Salads have come far from the iceberg lettuce, tomato and vinaigrette days of yesteryear. As a child, I wouldn’t have anything to do with salads. My “salad” was eating a carrot. Now ask me my favorite item to make, and I’ll say salad dressings. I love a good salad.
By definition, salad is a cold, usually raw mix of vegetables with a dressing that are eaten as just one part of a larger meal. In more recent times, salads have become complicated, stand alone meals.
As a salad connoisseur there are certain considerations that I believe can make or break a salad. Follow these five criteria and step into salad mastery:
1) Quality, seasonal produce.
Since most salads are raw, you want flavorful vegetables that are grown using no synthetic pesticides, herbicides, or fertilizers. If they are locally grown and seasonal, all the better as they’ll be harvested when ripe. Eating seasonally will automatically add variety into your salads as you use different ingredients based on what’s available that time of year. This will also help you out of the rut we all get into using the same old ingredients every time.
2) Variety and color.
When eating a salad as your main meal, variety and color are your friends. Who wants to eat a boring, neutral looking salad? Colors like red, yellow and purple will make your salad pop! When shopping, let you eyes lead you in the right direction. Choose vegetables of different colors.
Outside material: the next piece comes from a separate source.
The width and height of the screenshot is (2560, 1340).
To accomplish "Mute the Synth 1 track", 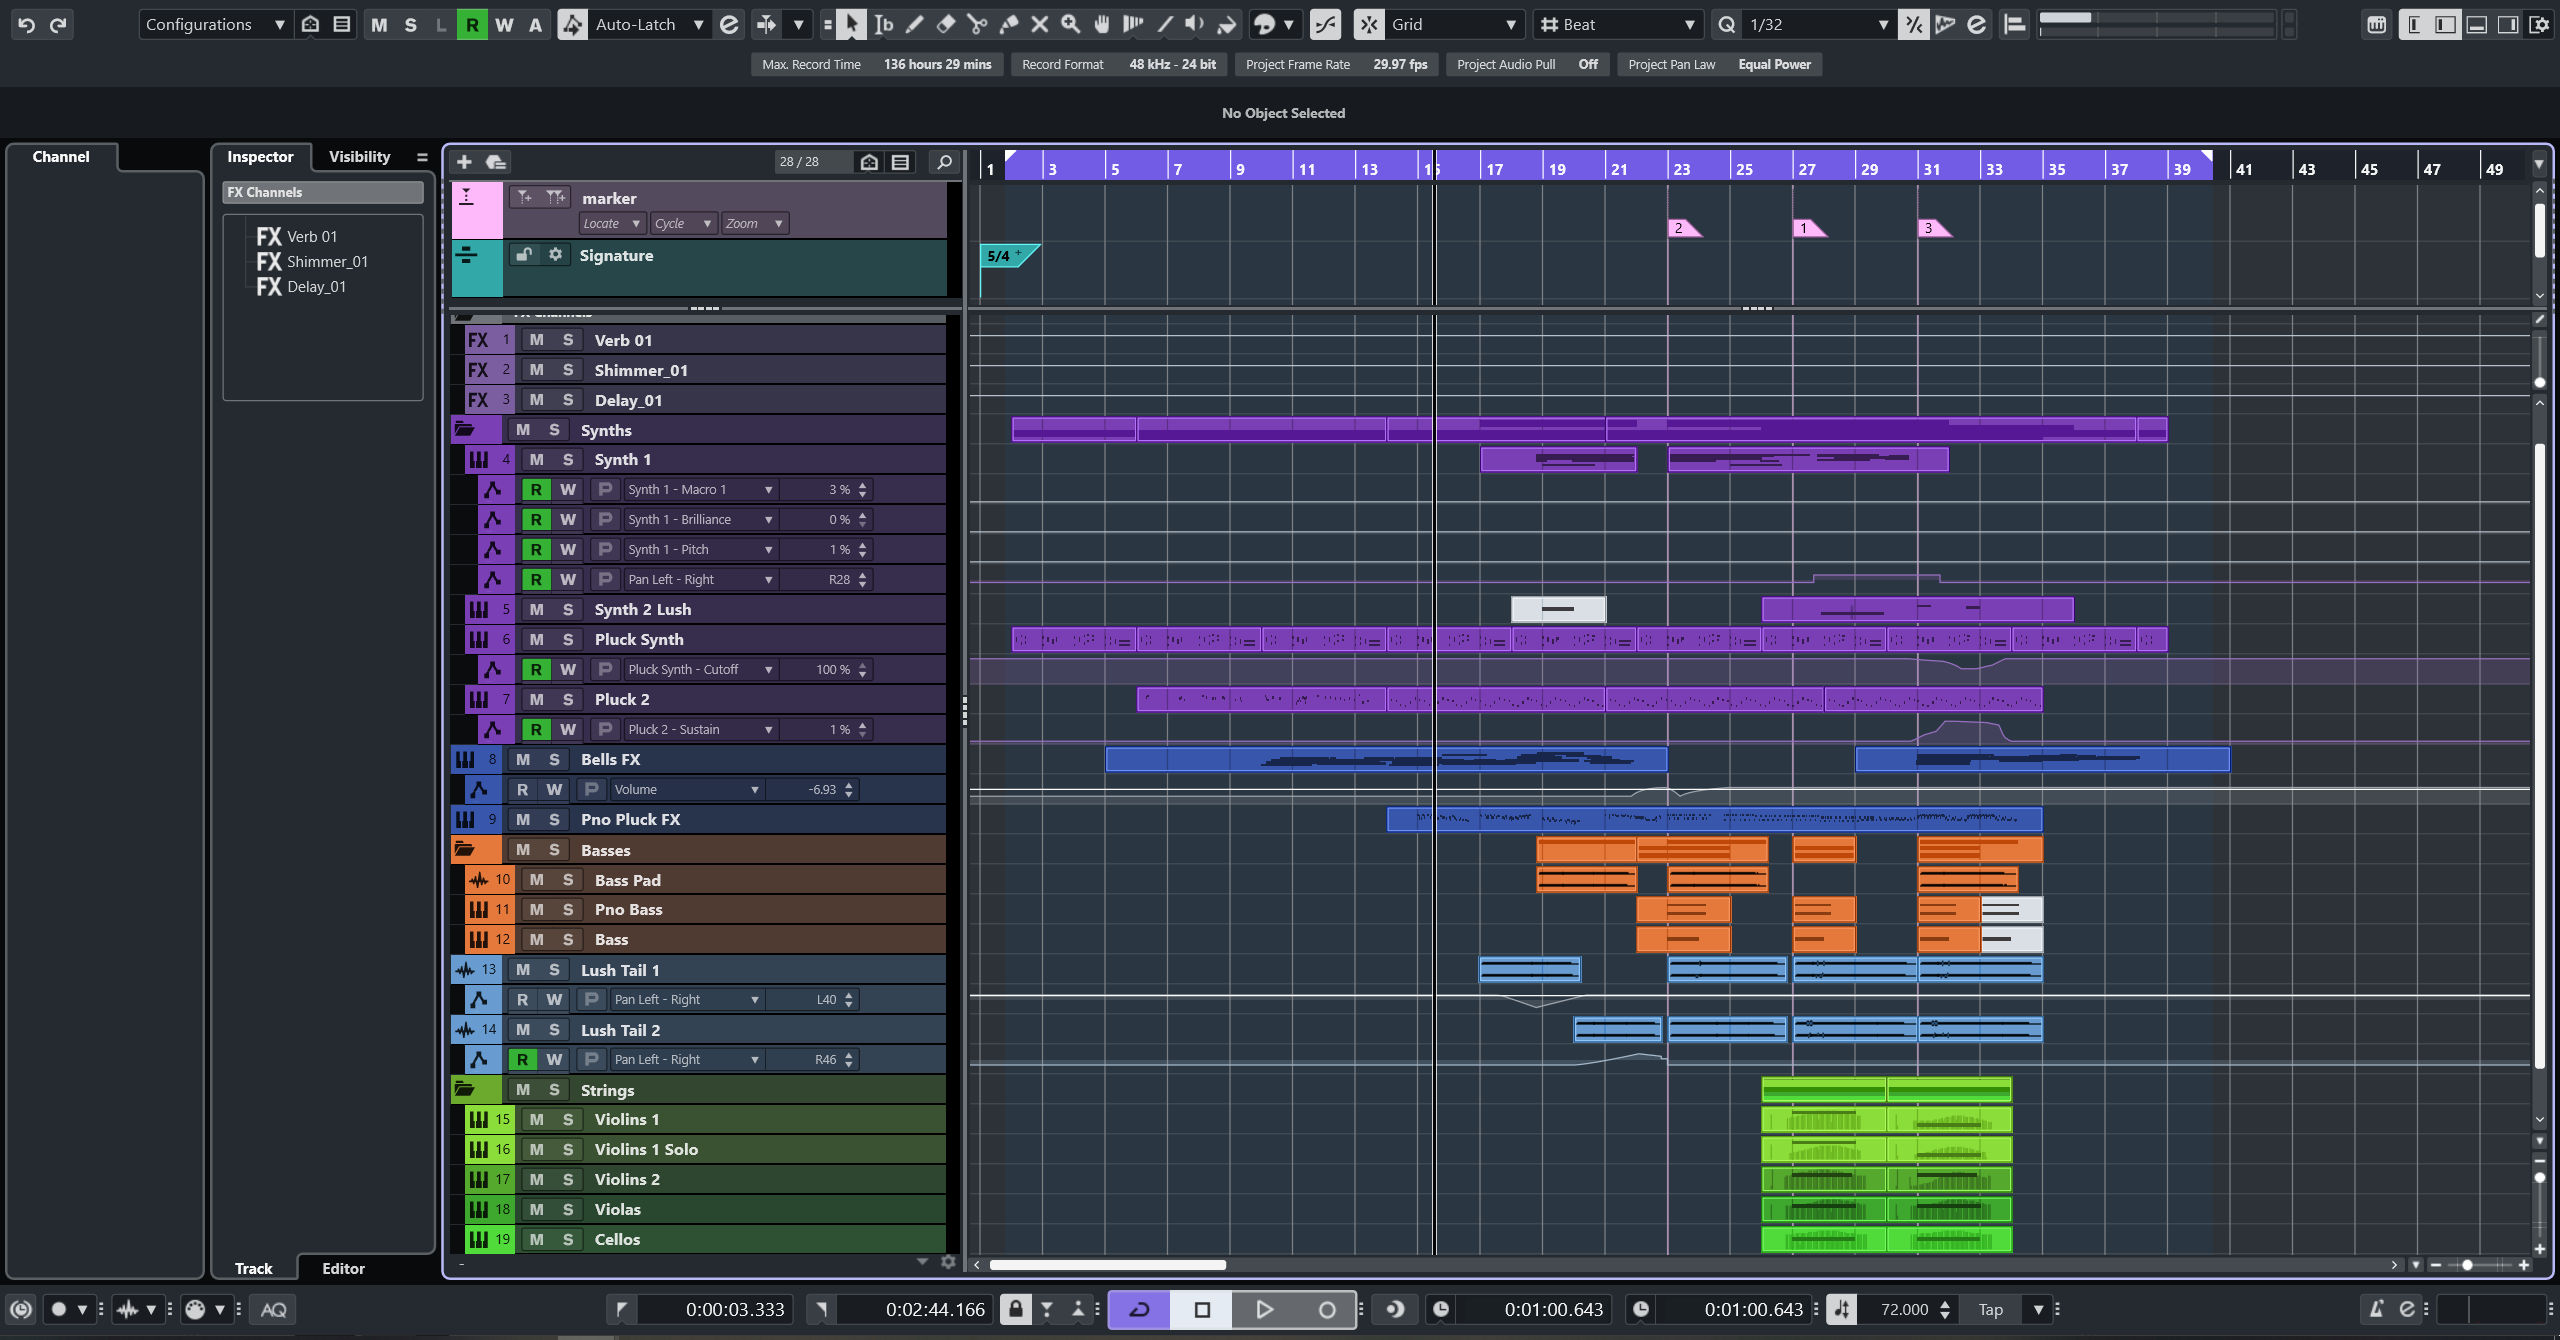I will point(537,460).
A salad without a crunch is just a soggy mess. Look for varied textures as you prepare your salad. Wash and spin your lettuce to revive it and bring out its crispness. Add some nuts or seeds for some extra crunch, add cheese for something salty and soft, and add cultured vegetables or olives for something a little sour.
4) Size matters.
I’m a big believer that no one should need a knife to eat a salad. Small bite size cuts are ideal. A chiffonade or julienne cut where you cut the lettuce into thin bite size strips makes for a salad that can be a) eaten without a knife and b) can absorb and be easily coated by the dressing.
If you’re using bottle dressing on your salad, then please stop. As a salad nazi – I mean connoisseur – I require that all dressings are made from scratch. (For easy to make dressings that take only 5-10 minutes to make and can be used repeatedly, check out The Naked Foods Cookbook here). Bottled salad dressings use cheap oils, are preservative filled, and use over-processed ingredients. They’re also a main source of added sugar and salt. Just don’t use them. Make your own dressings and control the quality of the ingredients. It can be as simple as cold-pressed extra virgin olive oil, with fresh herbs and lemon or lime juice. Use real ingredients and your body will love you for it.
Margaret’s note: Some people skip the dressing or look for ‘fat free’ dressings to skimp on calories. This is a big no-no with salads. You need the fats in the oil in order to absorb the nutrients in the vegetables, and if it’s a good quality oil, you don’t have to worry about a negative impact on your body. Furthermore the fats make the salad taste so much better, they fill you up and they give you long lasting energy that will help you stay full until the next meal. So don’t be shy – dress your salad!!
Here’s a simple guideline to use when making your next salad:
- 2 cups lettuce or light, leafy greens like romaine, red lettuce, spinach or arugula
- 2 oz of a homemade dressing (see The Naked Foods Cookbook for ideas)
- 3 oz protein of choice like grassfed beef or smoked salmon (this is a great use of leftovers from dinner). If vegan, choose beans or lentils over tofu.
- 1/2 cup medley of vegetable toppings like diakon radish, carrots, beets, cucumber or tomatoes
- 1 tablespoon of a nut or seed like pumpkin seeds or sesame seeds
- 1 tablespoon of choice cheese like shaved parmesan, raw milk cheddar or goats cheese (If not eating dairy, use capers, olives or other similar product)
- 1 teaspoon garnish of fresh chopped herbs like chives, parsley, thyme or basil
There you have it. Try your best to bust loose of adding processed ingredients to your salad. That includes no croutons, bacon bits, pita, or crispy noodles. Seaweed, nuts, and seeds can add the right crunch to a salad so you don’t feel like you’re missing out.